Não é fácil definir acordos de pensão alimentícia quando um dos pais está desempregado ou sem recursos, mas a perda de emprego ou de contratos, no caso de autônomos, não isenta os pais da obrigatoriedade de prestar alimentos. Aos que têm essa responsabilidade espera-se que alguma reserva monetária tenha sido providenciada para dias mais difíceis. Afinal, casados ou não, morando com filhos ou não, a vida segue e as demandas dos filhos também. No Brasil, o direito de filhos menores a receber pensão alimentícia precisa da força da lei e, como se sabe, ainda que exista previsão de detenção para pais inadimplentes, os casos de não pagamento são recorrentes. No País, o abandono afetivo e material dos filhos envolve os aspectos cultural e econômico. No contexto atual somam-se os fatores e a situação pode se agravar. Importante lembrar, também, que divórcios e separações demandam recursos extras com a montagem de outro lar, além de um novo lote de contas para pagar.

Aos pais e mães que já estavam divorciados e estão fazendo contas que não fecham, ou seja, com dificuldades para o pagamento da obrigação alimentar, ou, ao contrário, que perderam renda de fato e acreditam que o outro genitor esteja numa situação financeira melhor, com perspectivas de ganhos mais seguras, é possível recorrer ao pedido de revisão de pensão, com o objetivo de diminuir ou aumentar valores acordados.

Em relação à guarda das crianças, as duas modalidades de guarda mais comumente aplicadas são a unilateral – em que um dos genitores tem toda a responsabilidade legal sobre a criança e reside com ela – e a compartilhada, em que os dois genitores são os responsáveis legais e a criança tem residência fixa com um deles.
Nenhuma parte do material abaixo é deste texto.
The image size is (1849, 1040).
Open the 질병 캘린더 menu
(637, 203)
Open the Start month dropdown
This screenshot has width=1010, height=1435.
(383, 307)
Nas duas modalidades, a criança convive com o outro genitor nos dias e horários acordados. A questão é: como estipular e cumprir o regime de guarda, as datas e o horário de visitas ou convívio, em meio a um isolamento social em que um dos maiores problemas das famílias tem sido, justamente, quem fica com as crianças? Os pais, casados ou divorciados, pelo menos dita o bom senso em relação à pandemia, não podem recorrer a avós e babás. Os berçários, creches e escolas estão fechados em função das regras para evitar o contágio da Covid-19. Além disso, qualquer regime de guarda prevê o deslocamento das crianças e jovens. Esse deslocamento, mesmo se realizado em automóveis particulares os expõe, sobretudo, em grandes centros urbanos.

Ainda que se queira manter as crianças em casa e os pais se revezarem na moradia enquanto perdurar o perigo da pandemia, o risco também existe. Vale lembrar que medidas como o home office foram tomadas justamente para que as pessoas permaneçam em suas casas.

Dito assim, a separação ou o divórcio em meio à pandemia parece um contrassenso. E é justamente isso. Não só pelo risco a que ficam expostos as crianças, os jovens e seus familiares, mas também por causa da imprevisibilidade da economia. Embora seja bastante compreensível que os casais tenham seus problemas ampliados em meio ao convívio intenso dentro de casa, também é fato que essa mesma convivência pode revelar aspectos positivos de ambos e da relação. Se a hipótese mais harmoniosa não ocorreu, é tempo de refletir sobre responsabilidade, resiliência e muita paciência!


Ivone Zeger – Advogada especialista em Direito de Família e Sucessões, autora das obras Família Perguntas e Respostas; Herança Perguntas e Respostas; Direito LGBTI Perguntas e Respostas – Mescla Editorial.